The electrochemical glucose sensing based on the chitosan-carbon nanotube hybrid

Abstract

In glucose sensors, the direct electron transfer (DET) method delivers electrons from glucose oxidase (GOx) to an electrode without the intervention of a mediator. Many researchers have developed the DET method using carbon nanotube (CNT)-based composites for the permeation into the enzyme co-factor. We synthesized chitosan (Chit) core-shelled CNTs that were hydrophilic, biocompatible, and easily prepared. Electrodes with three different Chit-CNT weight ratios were prepared, and their morphological and physicochemical properties were characterized by Fourier-transform infrared spectroscopy (FT-IR), X-ray photoelectron spectroscopy (XPS), x-ray diffraction (XRD), scanning electron microscopy (SEM), and transition electron microscopy (TEM). The Chit-CNT85 composite (85 wt% Chit) performed optimally by cyclic voltammetry (CV), and was covalently modified with GOx via a routine coupling protocol to form the GOx-Chit-CNT85/ITO electrode.
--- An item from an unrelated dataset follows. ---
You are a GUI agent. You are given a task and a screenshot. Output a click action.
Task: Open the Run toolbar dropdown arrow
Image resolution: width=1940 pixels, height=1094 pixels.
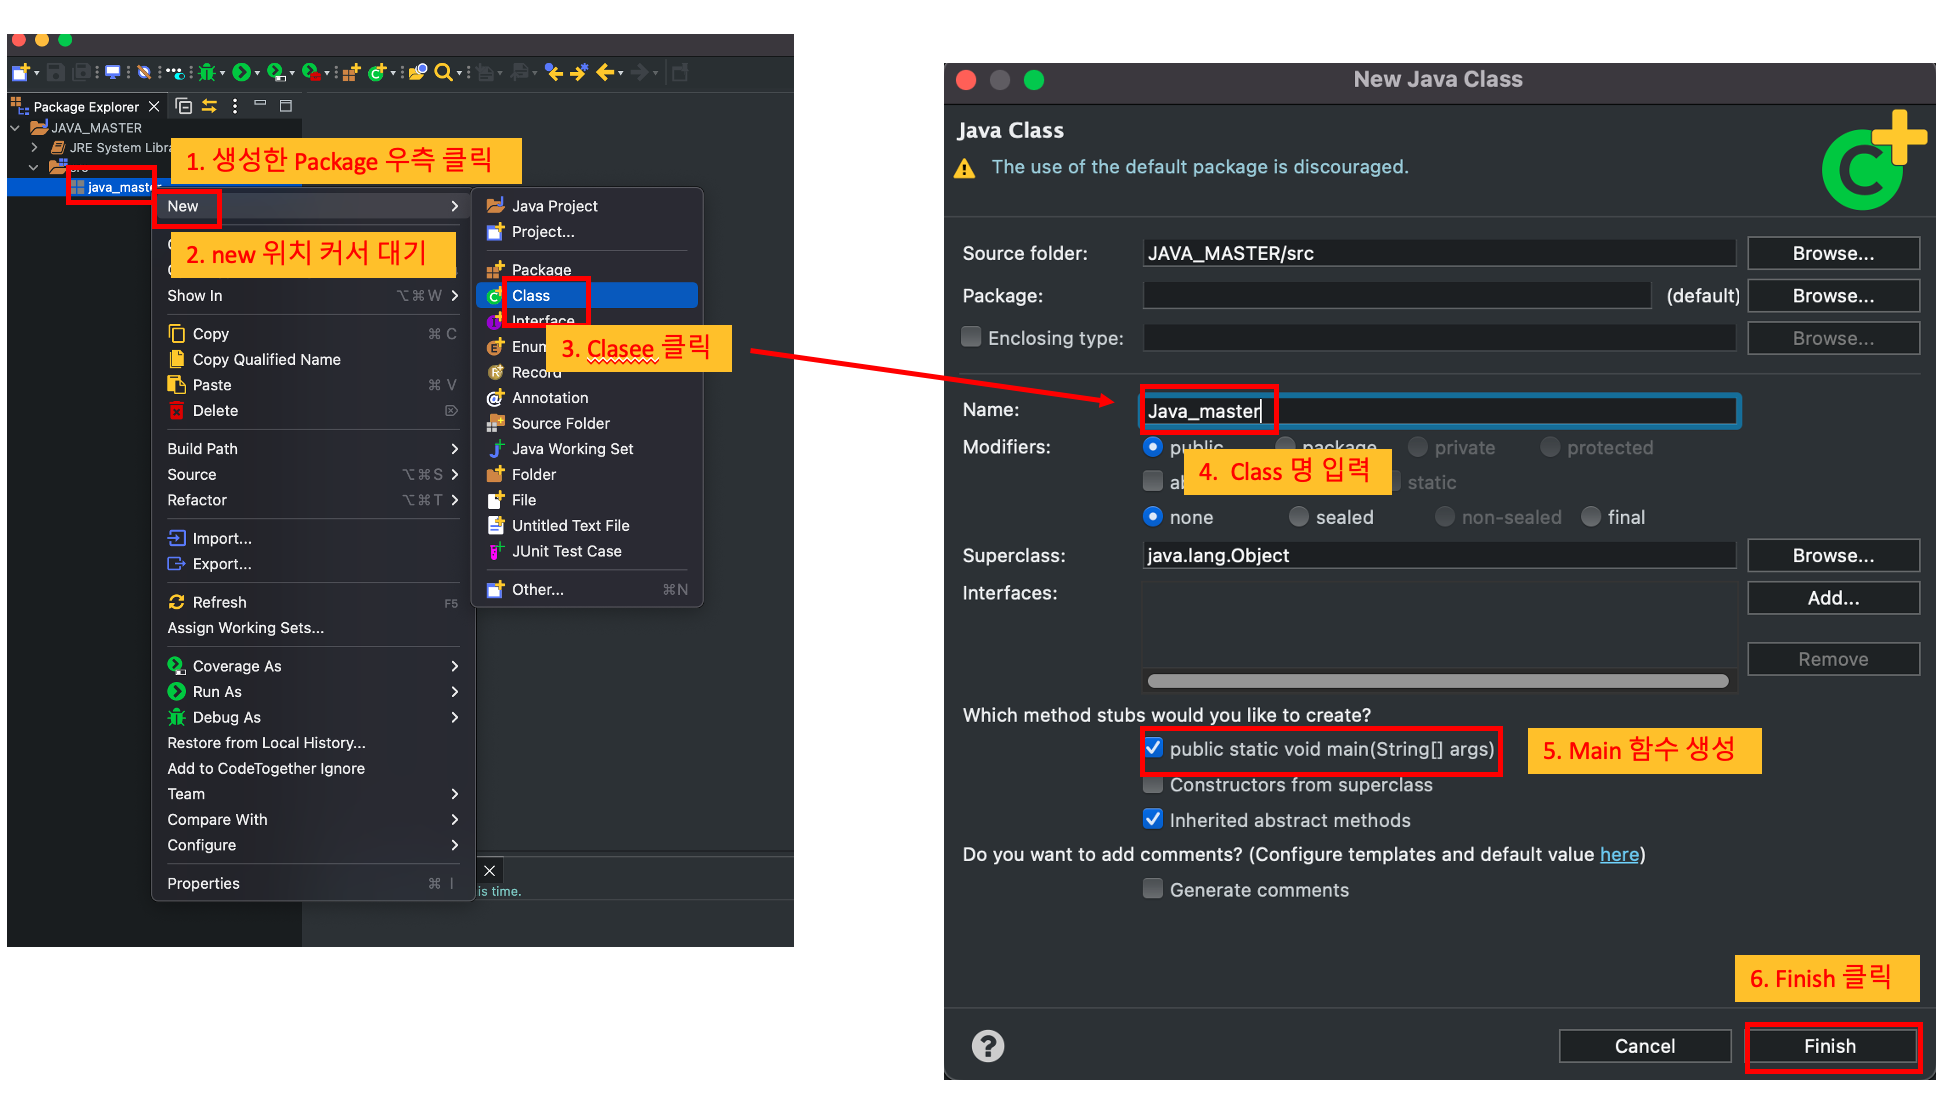click(257, 73)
This electrode was electrochemically characterized by impedance spectroscopy (EIS). The GOx loading and pH were optimized against the CV redox potential. The electrode exhibited a fast electron-transfer constant (ks) of 8.2 s−1. The cathodic peak of GOx decreased in response to increasing glucose concentrations, but no changes were observed in the presence of physiological interfering substances such as ascorbic acid and uric acid. Therefore, our GOx-Chit-CNT85/ITO electrode has the potential for use in glucose sensing directly without a mediator.